4
votes

Is there a TSQL equivalent for Azure Table Storage? I want to add hock type queries in .NET when the property names are not known at design time.

From my understating of LINQ, you need to reference existing public properties.

 var selectedOrders = from o in context.Orders
                 where o.Freight > 30
                 orderby o.ShippedDate descending 
                 select o;

Freight and ShippedDate must be public properties defined at design time. I don't have structured properties (or even structured classes).

What if I don't know the property names at design time? You can add new property names to a Table in a very add hock manner but how can you consume them?
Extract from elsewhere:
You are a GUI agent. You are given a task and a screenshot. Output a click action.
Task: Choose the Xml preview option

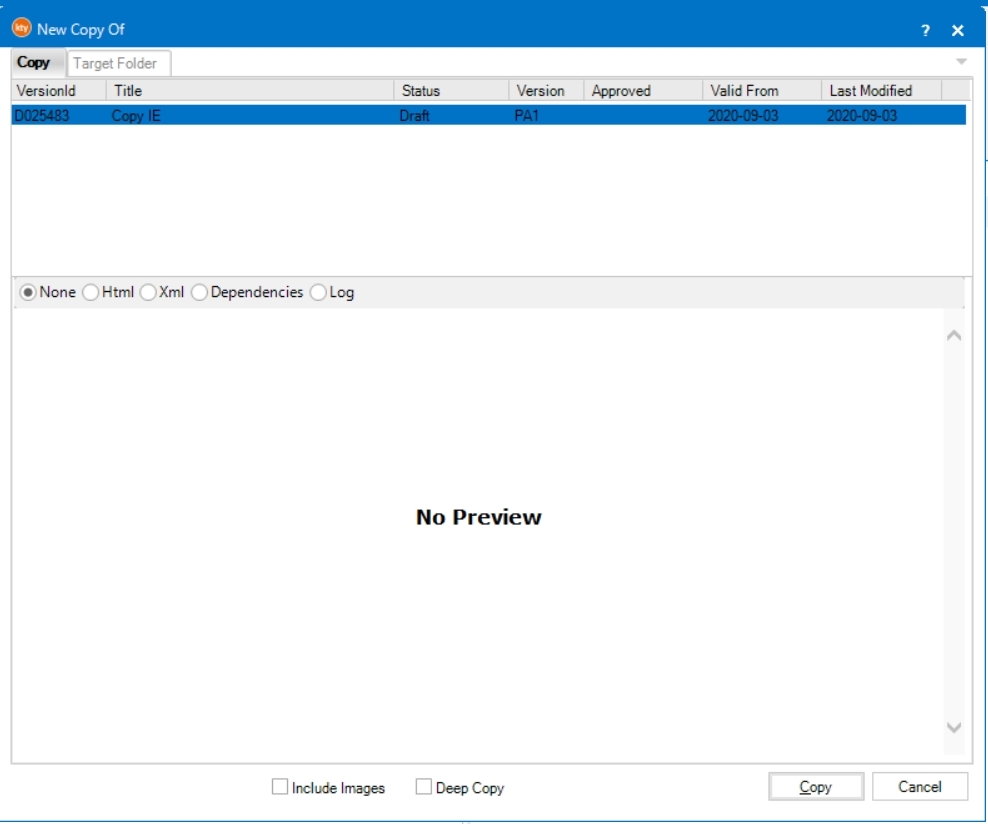[148, 293]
Via the REST API can define a dynamic query

    Request Syntax:
    GET /myaccount/Customers()?$filter=(Rating%20ge%203)%20and%20(Rating%20le%206)$select=PartitionKey,RowKey,Address,CustomerSince  HTTP/1.1

Are there tools to use REST in .NET (in a dynamic manner)?

From REST API documentation: Use the logical operators defined by the .NET Client Library for ADO.NET Data Services Framework to compare a property to a value. Note that it is not possible to compare a property to a dynamic value; one side of the expression must be a constant. http://msdn.microsoft.com/en-us/library/windowsazure/dd894031.aspx

If the answer is you need to use SQL if you need TSQL type queries then OK.

What I think I am learning is that Table Storage is designed to serialize classes (especially if you have many many instances to serialize). From this link: http://msdn.microsoft.com/en-us/library/windowsazure/dd179423.aspx The schema for a table is defined as a C# class. This is the model used by ADO.NET Data Services. The schema is known only to the client application and simplifies data access. The server does not enforce this schema.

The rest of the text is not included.